Your post remind me of this discussion, [meta] Rust in Bitcoin reference implementation (https://bitcointalk.org/index.php?topic=5192509.0).


You should try installing software which use NodeJS/npm ::)

no thanks.

i remember doing that once with a particular company's tool that let you get your private keys to your wallet. Just to install a piece of software that did that simple task took a huge amount of time and storage space because it created a huge number of directories I think thousands. I don't understand that at all but it can't be a good thing. I don't know why a company would ever want to use that method of software packaging because I certainly won't be using their products now or in the future.

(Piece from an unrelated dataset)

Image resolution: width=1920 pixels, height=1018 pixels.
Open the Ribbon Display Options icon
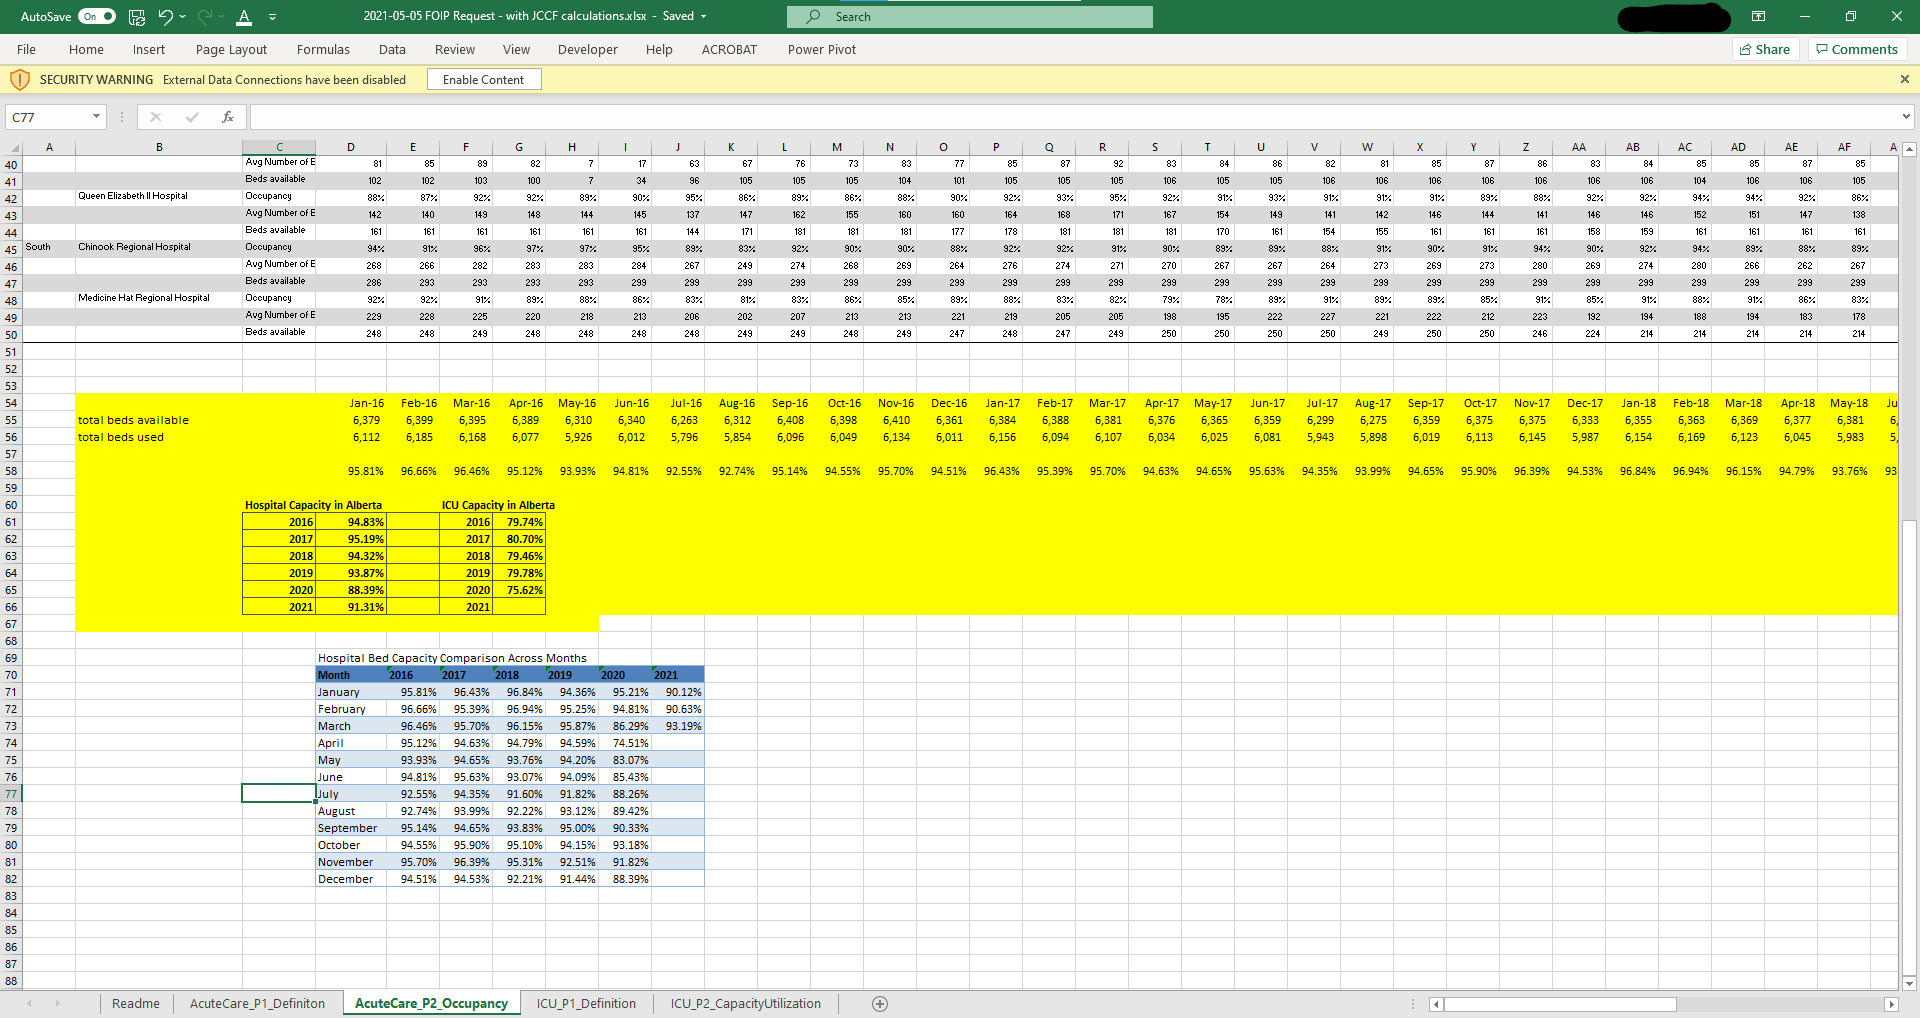pos(1758,17)
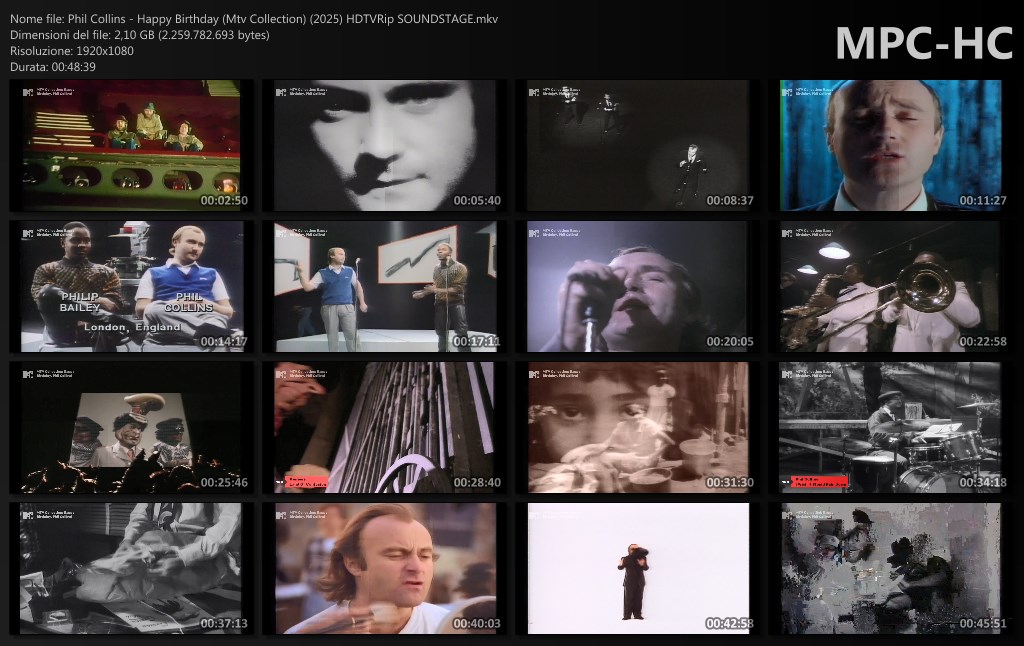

Maybe NodeJS programs have so many files, because JavaScript programmers like to use a lot of packages, even for one-liners:
https://dev.to/jyotishman/10-useless-npm-package-with-millions-of-downloads-de9
To be fair, the upper-case package can do a lot more, like converting to and from camelCase etc. But is-odd and is-even really doesn't make sense. I mean just import is-odd, and do a negation on the result to get is-even for free, as the source code of the is-even package demonstrates ;D

C#: https://www.nuget.org/packages?q=bitcoin
2nd result is an RPC wrapper, it is not even a bitcoin library despite the name. It is also abandoned and hasn't been updated for 3 years.
3rd result is an ancient low quality library last updated 7 years ago.
...
There are a lot of other results that aren't even bitcoin libraries, they are for altcoins but since the dev added the bitcoin tag (for some unknown reason!) the search brings it up.

There are 515 packages out of which only about 10 is worth looking into.

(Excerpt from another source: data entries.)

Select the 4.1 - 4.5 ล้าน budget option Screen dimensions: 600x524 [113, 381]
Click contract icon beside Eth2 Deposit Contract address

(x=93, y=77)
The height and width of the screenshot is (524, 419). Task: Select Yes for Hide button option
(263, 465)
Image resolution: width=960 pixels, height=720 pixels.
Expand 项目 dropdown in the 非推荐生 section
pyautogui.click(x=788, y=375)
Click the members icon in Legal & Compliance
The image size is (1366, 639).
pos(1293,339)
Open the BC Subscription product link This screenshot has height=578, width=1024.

There is a huge difference between inserting code into someone else's existing project and letting people create new projects and publish them! My previous comment was about the later.

The package is not forked, the code on github is. And those forks don't release a package unless they have actually changed something or updated this abandoned project.

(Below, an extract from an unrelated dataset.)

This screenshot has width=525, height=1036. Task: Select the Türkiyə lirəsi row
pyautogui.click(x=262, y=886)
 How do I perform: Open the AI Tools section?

If you are looking for no-bugs, you are out of luck because you will never find any code that has no bugs ever. The bigger they are the more bugs they have and no amount of license can solve it.

ok maybe you proved your point although with python 1019 packages come up. so that's almost twice as bad.


but still i think the argument could be made that "bitcoin" belongs in the standard library of python in the core


if you go to https://github.com/vbuterin/pybitcointools you can see that master branch contains nothing. so i'm not sure where python is getting this "bitcoin 1.1.42" package from and how they are coming up with that particular version number. and even if you say they are getting it from such and such a place, you don't really have a way of verifying it short of comparing the files line by line visually. to see if they really are the same or not. that seems kind of inefficient but whatever. ;D


we can't be having software that generates the wrong bitcoin address. that could cost someone their lifetime savings.

I don't use (try not to rely on) software that has that problem. In general. If it needs to be that complicated then to me that means whoever programmed it doesn't know what they are doing. How could they if they are letting something else do all the work for them and they are just slapping something together?...

Yeah, I've played around with javascript bitcoin tools here and there but I'm not a big fan of them. To me, running programs in a web browser for doing things like creating bitcoin addresses I don't trust web browsers. They connect to the internet. Which is a bad thing when it comes to keeping things secret. :D



it might mean that. it all depends on the quality of the ruby and C# packages. if there are some good ones then it could mean that.